─── Data listing ───

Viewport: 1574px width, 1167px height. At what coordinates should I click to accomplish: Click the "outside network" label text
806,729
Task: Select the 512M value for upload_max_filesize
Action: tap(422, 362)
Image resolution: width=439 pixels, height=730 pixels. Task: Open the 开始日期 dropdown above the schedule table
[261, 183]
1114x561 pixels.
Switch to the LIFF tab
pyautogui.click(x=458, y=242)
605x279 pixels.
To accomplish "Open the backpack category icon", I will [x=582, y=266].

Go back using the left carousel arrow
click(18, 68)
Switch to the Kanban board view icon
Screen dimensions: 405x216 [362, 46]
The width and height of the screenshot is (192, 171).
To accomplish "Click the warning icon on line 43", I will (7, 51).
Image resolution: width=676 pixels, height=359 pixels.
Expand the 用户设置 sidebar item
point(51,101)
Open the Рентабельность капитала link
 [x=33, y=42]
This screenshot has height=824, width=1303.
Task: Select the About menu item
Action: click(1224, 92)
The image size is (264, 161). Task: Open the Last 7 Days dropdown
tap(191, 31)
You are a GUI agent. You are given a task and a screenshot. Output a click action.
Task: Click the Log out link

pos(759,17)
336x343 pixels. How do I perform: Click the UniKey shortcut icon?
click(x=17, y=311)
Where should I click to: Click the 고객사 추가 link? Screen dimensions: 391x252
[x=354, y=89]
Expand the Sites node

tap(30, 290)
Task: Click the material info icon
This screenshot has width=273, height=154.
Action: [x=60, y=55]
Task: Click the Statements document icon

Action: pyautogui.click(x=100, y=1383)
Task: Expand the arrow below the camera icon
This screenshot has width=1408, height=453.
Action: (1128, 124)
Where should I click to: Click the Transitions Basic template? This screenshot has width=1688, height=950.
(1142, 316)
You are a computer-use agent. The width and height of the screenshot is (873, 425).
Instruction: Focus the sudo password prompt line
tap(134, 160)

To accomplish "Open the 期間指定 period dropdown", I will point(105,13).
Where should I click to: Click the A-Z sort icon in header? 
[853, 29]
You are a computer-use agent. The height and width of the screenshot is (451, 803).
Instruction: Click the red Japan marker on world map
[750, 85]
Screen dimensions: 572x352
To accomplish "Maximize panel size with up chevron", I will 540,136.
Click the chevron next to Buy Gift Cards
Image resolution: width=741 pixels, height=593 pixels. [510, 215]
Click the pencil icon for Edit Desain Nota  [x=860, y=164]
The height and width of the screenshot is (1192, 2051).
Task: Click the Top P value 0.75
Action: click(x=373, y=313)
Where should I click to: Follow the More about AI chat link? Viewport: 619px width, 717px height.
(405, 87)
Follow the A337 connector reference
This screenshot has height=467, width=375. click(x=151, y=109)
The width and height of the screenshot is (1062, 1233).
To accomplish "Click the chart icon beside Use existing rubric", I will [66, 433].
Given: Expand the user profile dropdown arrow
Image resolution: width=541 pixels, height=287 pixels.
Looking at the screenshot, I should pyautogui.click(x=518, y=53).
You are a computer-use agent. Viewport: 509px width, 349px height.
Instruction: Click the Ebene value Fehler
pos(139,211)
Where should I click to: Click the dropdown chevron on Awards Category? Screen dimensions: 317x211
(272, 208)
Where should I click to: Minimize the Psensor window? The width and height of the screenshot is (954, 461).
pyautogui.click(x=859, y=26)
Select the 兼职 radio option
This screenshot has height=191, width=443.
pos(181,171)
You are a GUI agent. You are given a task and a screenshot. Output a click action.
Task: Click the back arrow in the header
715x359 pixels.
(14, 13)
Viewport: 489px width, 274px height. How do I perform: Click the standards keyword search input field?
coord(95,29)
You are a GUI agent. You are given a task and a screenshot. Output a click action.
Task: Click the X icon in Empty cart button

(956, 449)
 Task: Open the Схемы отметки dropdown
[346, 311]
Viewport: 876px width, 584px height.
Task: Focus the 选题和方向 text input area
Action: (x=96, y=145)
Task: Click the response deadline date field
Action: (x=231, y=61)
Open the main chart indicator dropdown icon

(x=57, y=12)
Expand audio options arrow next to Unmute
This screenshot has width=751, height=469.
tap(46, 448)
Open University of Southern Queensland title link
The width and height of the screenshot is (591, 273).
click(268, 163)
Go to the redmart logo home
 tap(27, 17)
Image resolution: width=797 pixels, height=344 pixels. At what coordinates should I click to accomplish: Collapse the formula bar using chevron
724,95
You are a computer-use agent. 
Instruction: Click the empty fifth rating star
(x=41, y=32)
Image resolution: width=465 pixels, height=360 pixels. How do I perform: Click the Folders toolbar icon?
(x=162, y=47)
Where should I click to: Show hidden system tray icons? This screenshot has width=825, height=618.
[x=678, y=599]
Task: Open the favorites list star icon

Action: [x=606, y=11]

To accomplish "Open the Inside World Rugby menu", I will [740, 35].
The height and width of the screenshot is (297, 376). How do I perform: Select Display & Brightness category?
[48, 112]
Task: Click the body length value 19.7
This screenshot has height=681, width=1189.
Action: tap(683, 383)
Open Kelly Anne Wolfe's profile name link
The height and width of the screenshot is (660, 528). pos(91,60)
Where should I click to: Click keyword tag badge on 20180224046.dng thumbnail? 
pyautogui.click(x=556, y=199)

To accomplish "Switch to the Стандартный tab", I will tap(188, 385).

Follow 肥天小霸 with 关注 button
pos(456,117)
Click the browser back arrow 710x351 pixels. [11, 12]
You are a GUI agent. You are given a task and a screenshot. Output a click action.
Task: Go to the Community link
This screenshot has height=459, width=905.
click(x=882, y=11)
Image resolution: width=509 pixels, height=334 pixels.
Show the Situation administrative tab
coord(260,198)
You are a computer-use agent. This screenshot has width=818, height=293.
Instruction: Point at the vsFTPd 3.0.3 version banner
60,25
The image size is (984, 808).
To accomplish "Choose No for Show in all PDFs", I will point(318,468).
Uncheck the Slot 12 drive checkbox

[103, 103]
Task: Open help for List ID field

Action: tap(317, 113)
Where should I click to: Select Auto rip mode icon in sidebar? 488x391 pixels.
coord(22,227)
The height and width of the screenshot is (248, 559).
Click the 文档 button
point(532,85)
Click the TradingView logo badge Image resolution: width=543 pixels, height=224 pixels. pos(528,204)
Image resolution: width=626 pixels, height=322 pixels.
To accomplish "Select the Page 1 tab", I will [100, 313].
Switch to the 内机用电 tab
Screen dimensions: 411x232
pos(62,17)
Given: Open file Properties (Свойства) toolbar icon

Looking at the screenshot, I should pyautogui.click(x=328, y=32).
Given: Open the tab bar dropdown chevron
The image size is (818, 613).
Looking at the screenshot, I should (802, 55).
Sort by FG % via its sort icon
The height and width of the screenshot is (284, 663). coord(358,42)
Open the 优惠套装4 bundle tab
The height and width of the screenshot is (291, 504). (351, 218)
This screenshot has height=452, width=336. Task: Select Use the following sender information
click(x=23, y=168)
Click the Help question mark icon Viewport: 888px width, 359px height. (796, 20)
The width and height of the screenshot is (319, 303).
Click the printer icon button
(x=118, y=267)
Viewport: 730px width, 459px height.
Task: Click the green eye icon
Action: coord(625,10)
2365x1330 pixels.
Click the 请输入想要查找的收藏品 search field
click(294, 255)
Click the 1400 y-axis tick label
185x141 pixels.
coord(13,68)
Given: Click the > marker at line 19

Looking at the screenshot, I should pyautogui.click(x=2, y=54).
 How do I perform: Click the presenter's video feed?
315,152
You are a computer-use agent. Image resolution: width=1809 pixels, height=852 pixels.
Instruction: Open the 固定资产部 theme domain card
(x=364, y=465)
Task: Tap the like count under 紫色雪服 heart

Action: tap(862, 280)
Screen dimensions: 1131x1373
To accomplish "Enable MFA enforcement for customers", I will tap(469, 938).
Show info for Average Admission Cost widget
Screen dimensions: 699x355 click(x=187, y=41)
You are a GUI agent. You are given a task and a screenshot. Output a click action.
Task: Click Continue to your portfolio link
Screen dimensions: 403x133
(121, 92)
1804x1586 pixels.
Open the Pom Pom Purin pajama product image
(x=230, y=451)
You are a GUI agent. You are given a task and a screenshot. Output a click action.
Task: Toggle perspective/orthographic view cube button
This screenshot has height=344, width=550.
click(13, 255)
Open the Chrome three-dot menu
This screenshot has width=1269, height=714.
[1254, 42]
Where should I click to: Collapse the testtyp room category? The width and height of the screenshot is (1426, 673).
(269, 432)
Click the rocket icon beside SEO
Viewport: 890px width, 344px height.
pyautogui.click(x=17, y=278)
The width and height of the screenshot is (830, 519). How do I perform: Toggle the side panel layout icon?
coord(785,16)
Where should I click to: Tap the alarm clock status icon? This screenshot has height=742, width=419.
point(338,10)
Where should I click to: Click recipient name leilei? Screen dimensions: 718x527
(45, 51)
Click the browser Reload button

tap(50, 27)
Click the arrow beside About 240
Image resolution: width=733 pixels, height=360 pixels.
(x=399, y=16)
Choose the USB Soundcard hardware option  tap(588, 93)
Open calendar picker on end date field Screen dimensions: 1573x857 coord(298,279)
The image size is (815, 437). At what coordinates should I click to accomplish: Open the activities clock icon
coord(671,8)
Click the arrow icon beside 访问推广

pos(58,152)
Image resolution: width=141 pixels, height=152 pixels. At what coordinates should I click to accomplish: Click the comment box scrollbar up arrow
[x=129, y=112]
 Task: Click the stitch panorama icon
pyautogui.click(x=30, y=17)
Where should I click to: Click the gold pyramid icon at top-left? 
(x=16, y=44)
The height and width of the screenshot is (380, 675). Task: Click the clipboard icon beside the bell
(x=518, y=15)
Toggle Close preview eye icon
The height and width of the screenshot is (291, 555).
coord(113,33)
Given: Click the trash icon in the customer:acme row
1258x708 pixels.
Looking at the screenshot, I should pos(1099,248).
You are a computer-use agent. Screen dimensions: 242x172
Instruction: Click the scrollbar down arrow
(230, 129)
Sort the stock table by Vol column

───

◆ **Aim of the task**:
Extract all lines from the material above that include the word "computer".

◆ **Answer to the exercise**:
You are a computer-use agent. The width and height of the screenshot is (873, 425).
You are a computer-use agent. The height and width of the screenshot is (451, 803).
You are a computer-use agent. Viewport: 509px width, 349px height.
You are a computer-use agent. 
You are a computer-use agent. This screenshot has width=818, height=293.
You are a computer-use agent. Image resolution: width=1809 pixels, height=852 pixels.
You are a computer-use agent. Screen dimensions: 242x172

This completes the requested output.